Speaker 1 But that's not going to work for everyone.
Speaker 1 No, it's not.
Speaker 1 You're right. I totally agree with that.
Speaker 1 I just think it is wild that the Attorney General of the United States sent a letter to the FBI director saying that there's a deep state hiding files that are going to expose corruption from Jeffrey Epstein, who is dead.
Speaker 1
Let's just follow the story closely. Anyway, that's our crazy shit for this week.
That's our show for today, but you're about to hear a special preview of our subscription show, Inside 2025.
Speaker 1
This is Dan and Jen and I. We talked about White House communication strategy and press strategy.
It's a great episode.
Speaker 1 Again, sign up for ad-free episodes of Pod Save America and all our subscriber-only shows, all kinds of other good stuff at cricket.com/slash friends or through Apple Podcasts.

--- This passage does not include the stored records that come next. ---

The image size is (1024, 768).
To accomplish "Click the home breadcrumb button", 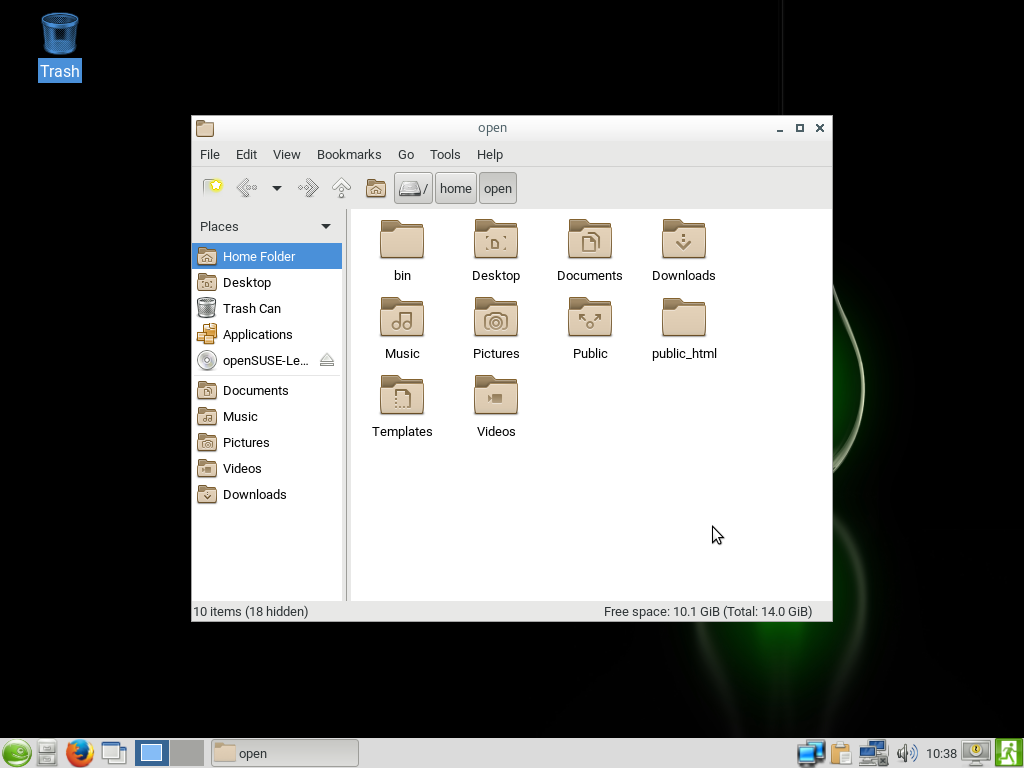I will click(456, 188).
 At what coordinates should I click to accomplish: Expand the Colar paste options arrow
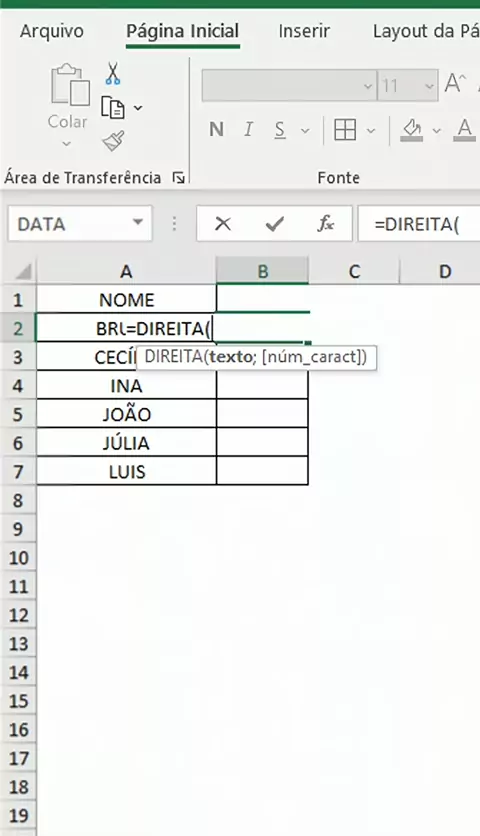(67, 143)
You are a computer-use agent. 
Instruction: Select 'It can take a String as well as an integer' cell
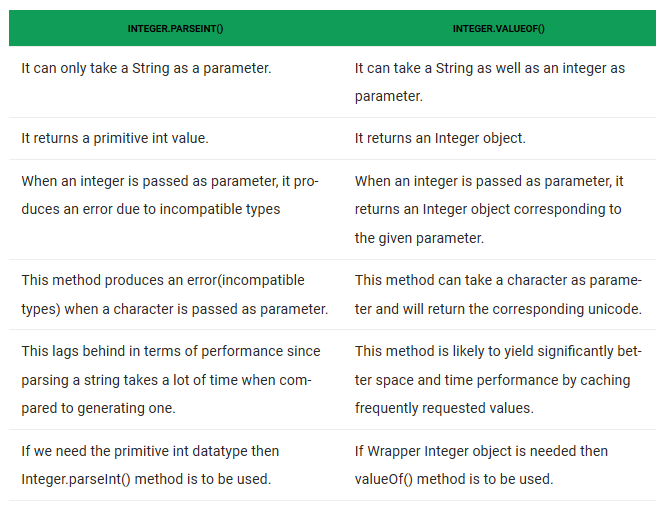coord(499,82)
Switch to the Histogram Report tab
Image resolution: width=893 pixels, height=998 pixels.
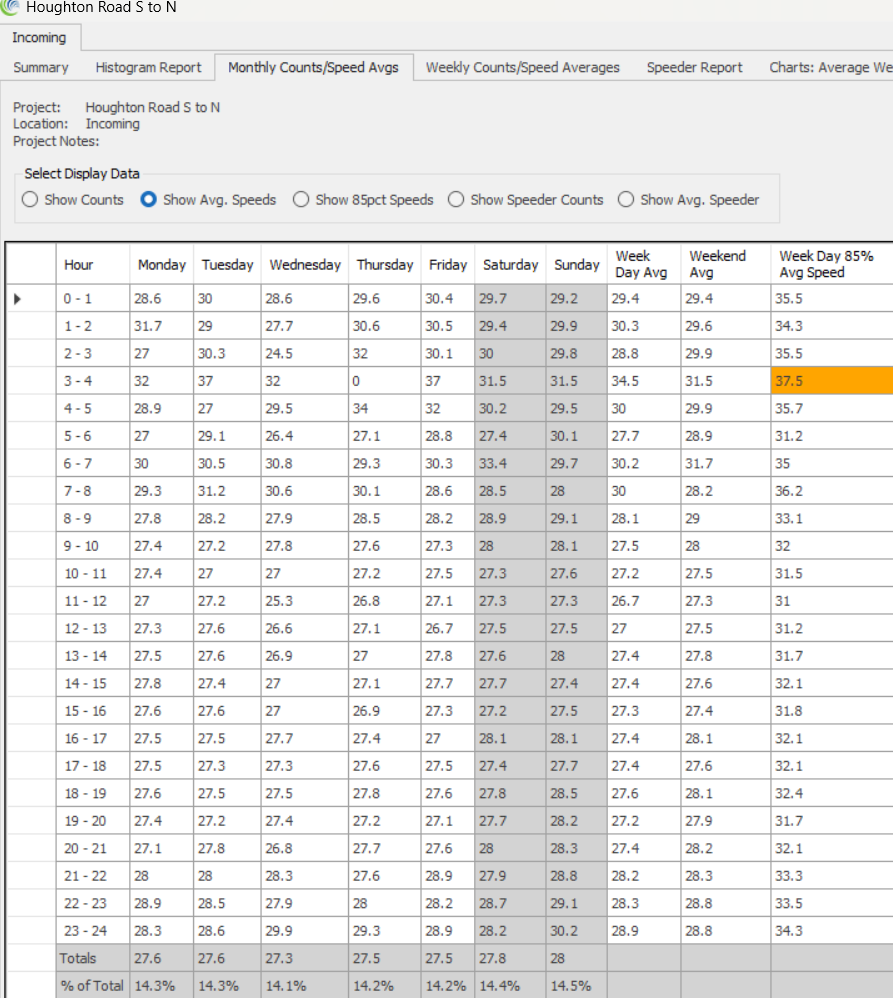[148, 68]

Here's Inside 2025.
Speaker 3 I think there is a way to be respectful and valuing the freedom of the press without being so old school wrapped up into the rules they want you to live by, because they're not effective in terms of how you communicate with the public anymore.
Speaker 3 And that is like, you got to, like, if you're running for president now, you're going to be in the White House, you got to throw out some of how some of this is done to state the obvious.

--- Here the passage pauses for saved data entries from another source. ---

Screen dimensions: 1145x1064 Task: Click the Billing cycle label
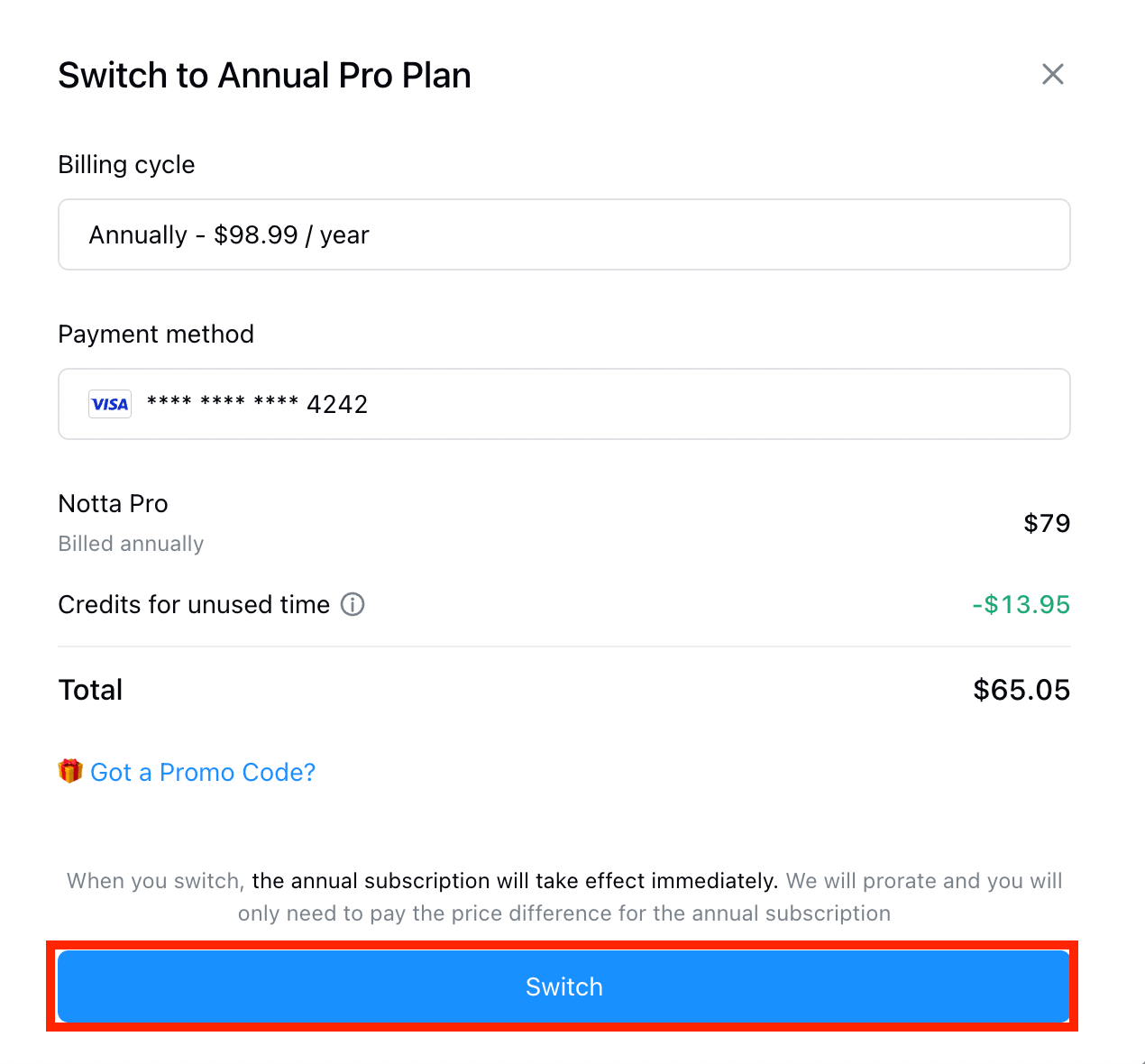point(126,165)
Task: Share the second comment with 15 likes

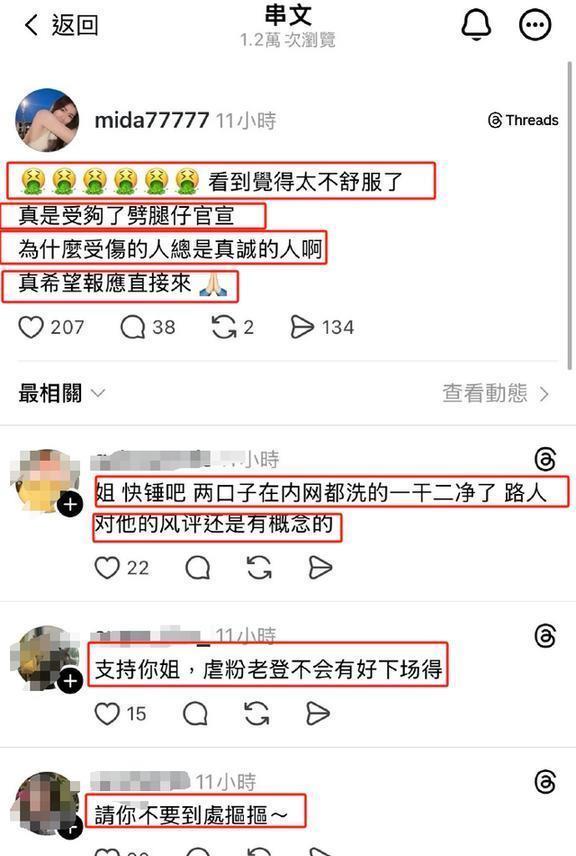Action: coord(318,713)
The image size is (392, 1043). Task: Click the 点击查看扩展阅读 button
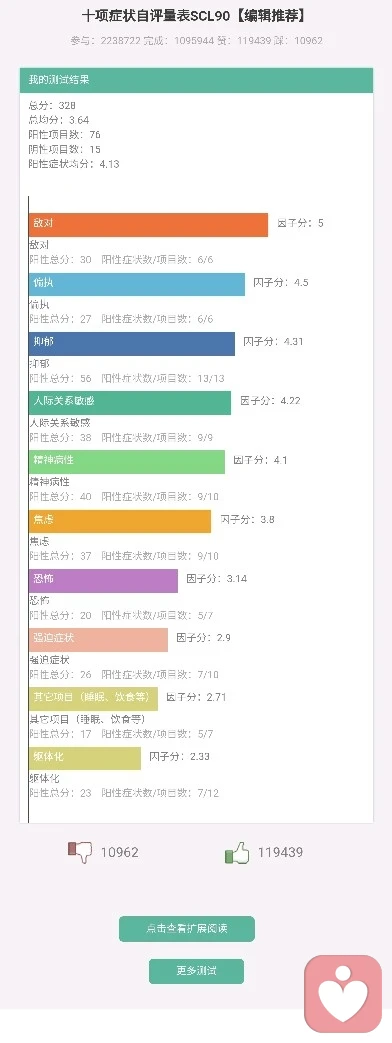(186, 929)
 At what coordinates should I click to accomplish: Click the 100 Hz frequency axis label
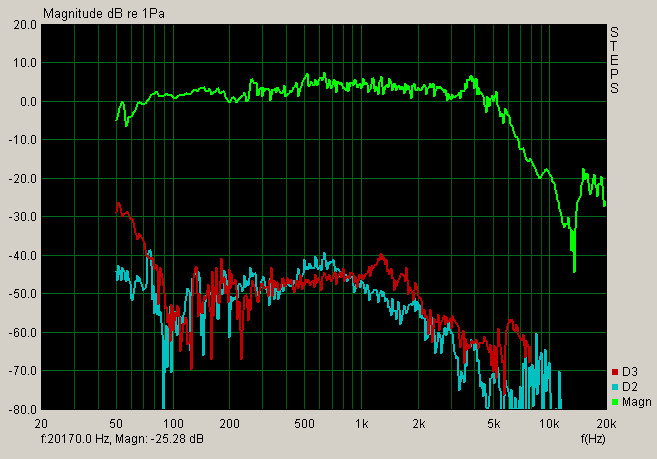[x=173, y=423]
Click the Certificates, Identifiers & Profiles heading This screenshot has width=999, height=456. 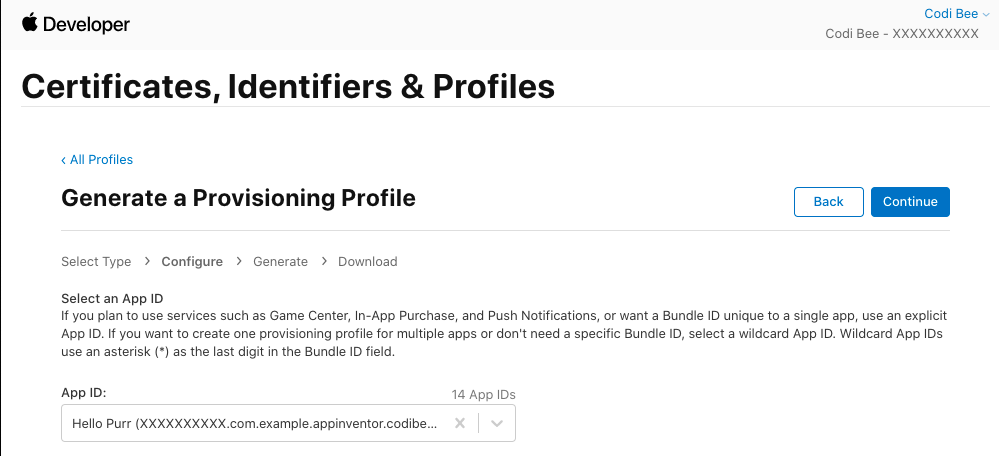tap(288, 86)
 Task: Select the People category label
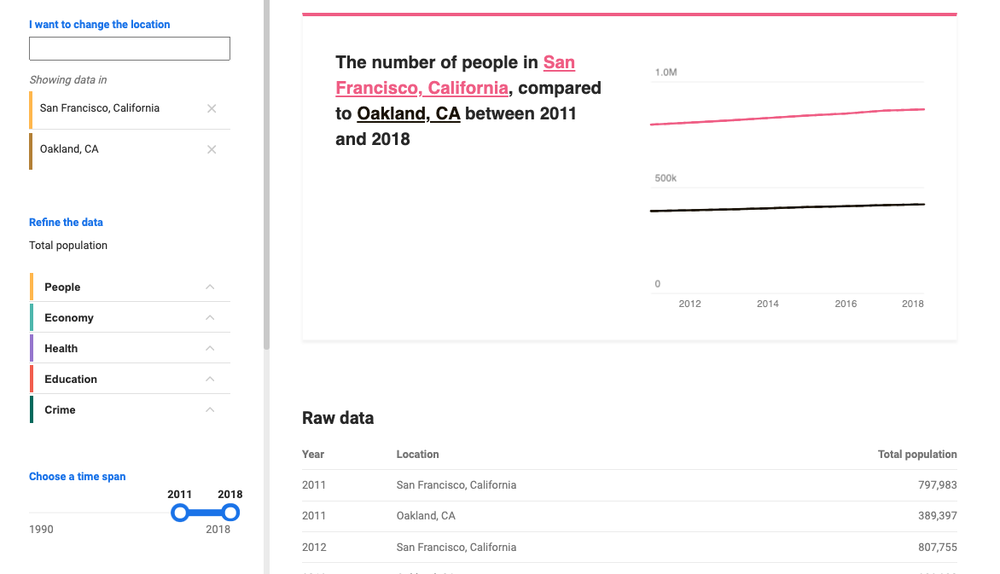[62, 287]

Speaker 6 Yeah, I would, just one other thing on this because I can't let it go, is part of the problem for the press here is they have a boy who cried wolf problem. Yeah.
Speaker 1 Which if you, if you scream that the president not having a formal press conference or not doing enough rope-line Q ⁇ As is an abridgment of freedom of speech, then people are going to take you less seriously.
Speaker 1
Yeah. When there is an actual threat to press freedom, which is what happened to this president.
Yeah. There's been too much confusion between the First Amendment and access.
Yes.
Speaker 1 And when you get mad about it, when you, when you paint access or transparency as an assault on freedom of speech, then you are sort of,
Speaker 1 setting yourself up for when the actual threat to freedom of speech comes to be taken less seriously.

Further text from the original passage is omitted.